== Task to carry out ==
The records below are to be repeated exactly, and their pictures left out.

== Supplied information ==
---------------

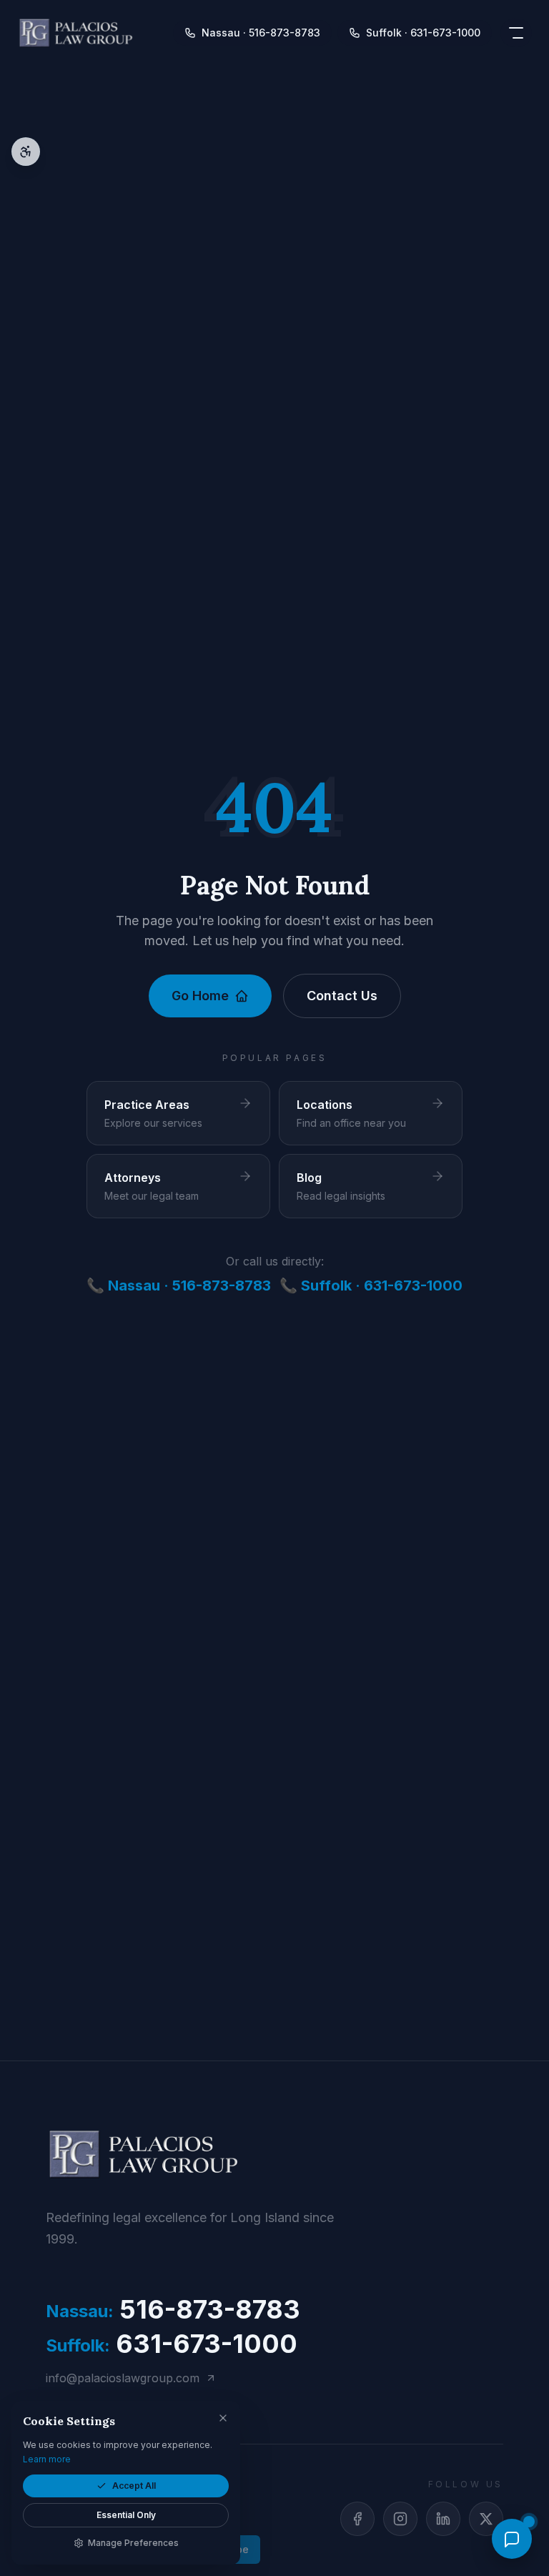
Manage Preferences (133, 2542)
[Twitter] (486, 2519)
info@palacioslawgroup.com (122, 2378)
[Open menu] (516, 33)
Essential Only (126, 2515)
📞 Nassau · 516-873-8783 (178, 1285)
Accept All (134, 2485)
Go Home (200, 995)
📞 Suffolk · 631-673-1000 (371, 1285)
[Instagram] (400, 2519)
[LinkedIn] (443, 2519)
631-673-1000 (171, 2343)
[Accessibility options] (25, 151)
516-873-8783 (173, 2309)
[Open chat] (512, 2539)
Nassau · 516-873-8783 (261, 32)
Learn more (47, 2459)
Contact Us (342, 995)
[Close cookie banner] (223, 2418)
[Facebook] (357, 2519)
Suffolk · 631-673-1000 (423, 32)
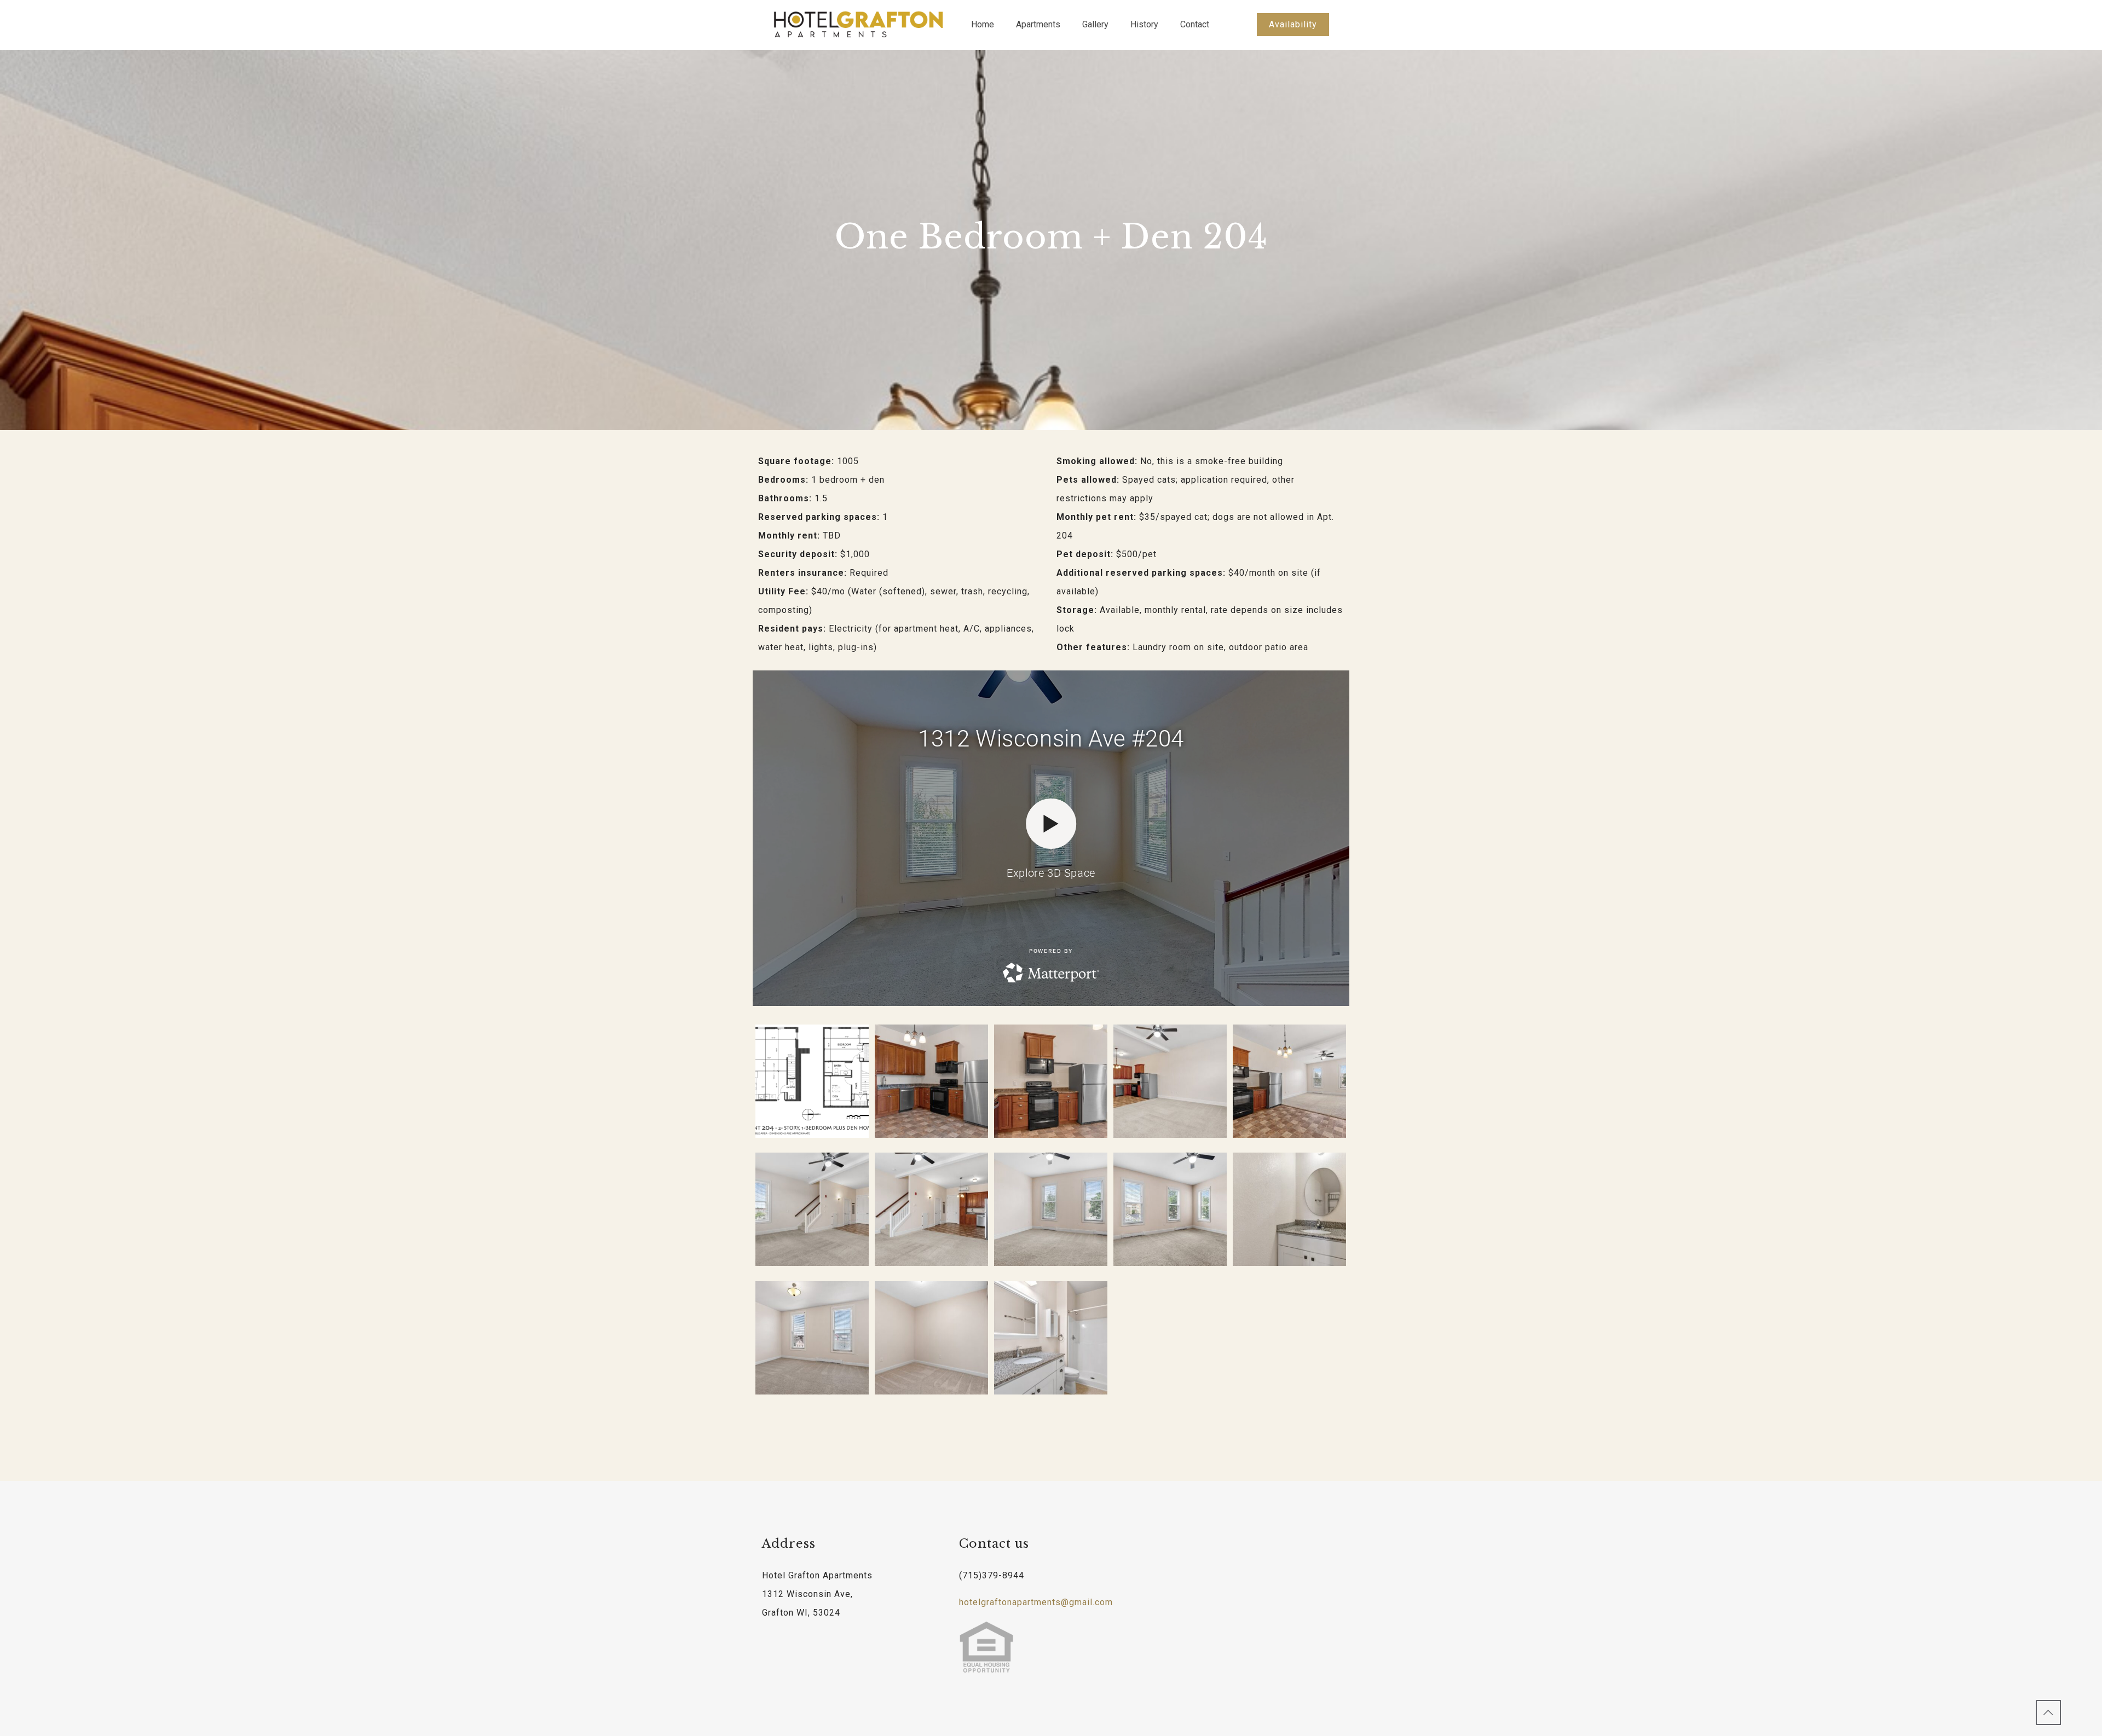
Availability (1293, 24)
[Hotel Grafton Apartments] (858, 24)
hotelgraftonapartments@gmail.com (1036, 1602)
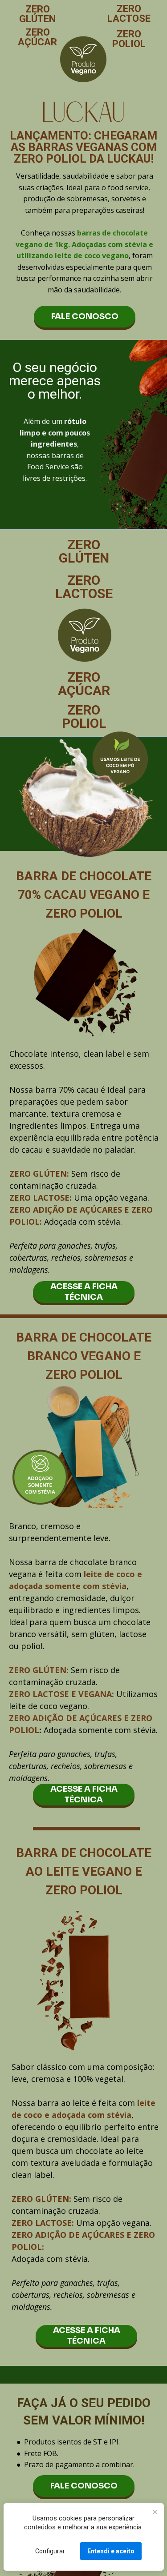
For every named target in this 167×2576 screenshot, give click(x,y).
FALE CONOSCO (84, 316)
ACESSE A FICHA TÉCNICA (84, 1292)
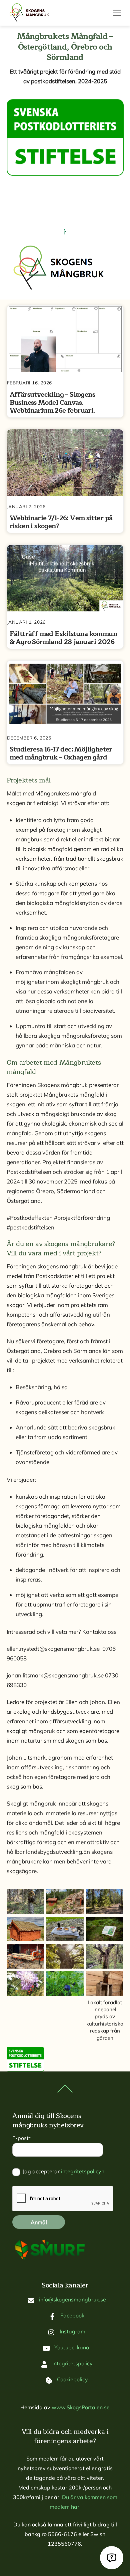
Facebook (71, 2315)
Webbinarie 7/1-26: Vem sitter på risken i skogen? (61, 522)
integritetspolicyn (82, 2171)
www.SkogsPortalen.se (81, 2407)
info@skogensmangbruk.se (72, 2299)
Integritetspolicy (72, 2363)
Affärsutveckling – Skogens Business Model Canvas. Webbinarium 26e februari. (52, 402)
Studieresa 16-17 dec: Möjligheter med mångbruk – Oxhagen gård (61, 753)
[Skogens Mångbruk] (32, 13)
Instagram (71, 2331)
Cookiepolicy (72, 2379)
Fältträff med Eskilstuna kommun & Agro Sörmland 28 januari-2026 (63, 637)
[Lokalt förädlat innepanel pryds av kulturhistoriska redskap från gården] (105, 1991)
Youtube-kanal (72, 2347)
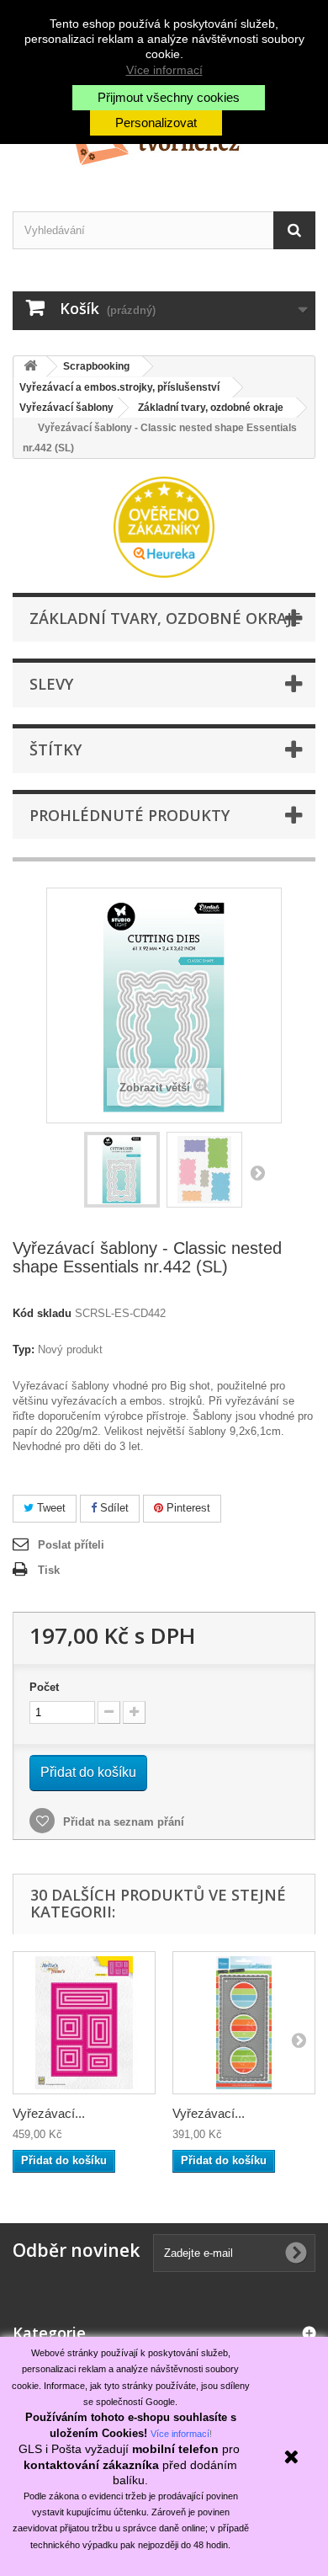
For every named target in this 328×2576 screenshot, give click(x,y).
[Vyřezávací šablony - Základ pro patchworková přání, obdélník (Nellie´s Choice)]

---------------

== Completed exercise ==
Manage Preferences (133, 2542)
[Twitter] (486, 2519)
info@palacioslawgroup.com (122, 2378)
[Open menu] (516, 33)
Essential Only (126, 2515)
📞 Nassau · 516-873-8783 (178, 1285)
Accept All (134, 2485)
Go Home (200, 995)
📞 Suffolk · 631-673-1000 (371, 1285)
[Instagram] (400, 2519)
[LinkedIn] (443, 2519)
631-673-1000 (171, 2343)
[Accessibility options] (25, 151)
516-873-8783 (173, 2309)
[Open chat] (512, 2539)
Nassau · 516-873-8783 (261, 32)
Learn more (47, 2459)
Contact Us (342, 995)
[Close cookie banner] (223, 2418)
[Facebook] (357, 2519)
Suffolk · 631-673-1000 (423, 32)
Availability (1293, 24)
[Hotel Grafton Apartments] (858, 24)
hotelgraftonapartments@gmail.com (1036, 1602)
For every named target in this 167×2576 screenshot, give click(x,y).
FALE CONOSCO (84, 316)
ACESSE A FICHA TÉCNICA (84, 1292)
Facebook (71, 2315)
Webbinarie 7/1-26: Vem sitter på risken i skogen? (61, 522)
integritetspolicyn (82, 2171)
www.SkogsPortalen.se (81, 2407)
info@skogensmangbruk.se (72, 2299)
Integritetspolicy (72, 2363)
Affärsutveckling – Skogens Business Model Canvas. Webbinarium 26e februari. (52, 402)
Studieresa 16-17 dec: Möjligheter med mångbruk – Oxhagen gård (61, 753)
[Skogens Mångbruk] (32, 13)
Instagram (71, 2331)
Cookiepolicy (72, 2379)
Fältträff med Eskilstuna kommun & Agro Sörmland 28 januari-2026 (63, 637)
[Lokalt förädlat innepanel pryds av kulturhistoriska redskap från gården] (105, 1991)
Youtube-kanal (72, 2347)
For every named target in this 328×2576 screenshot, give click(x,y).
[Vyřezávací šablony - Základ pro patchworková přání, obdélník (Nellie´s Choice)]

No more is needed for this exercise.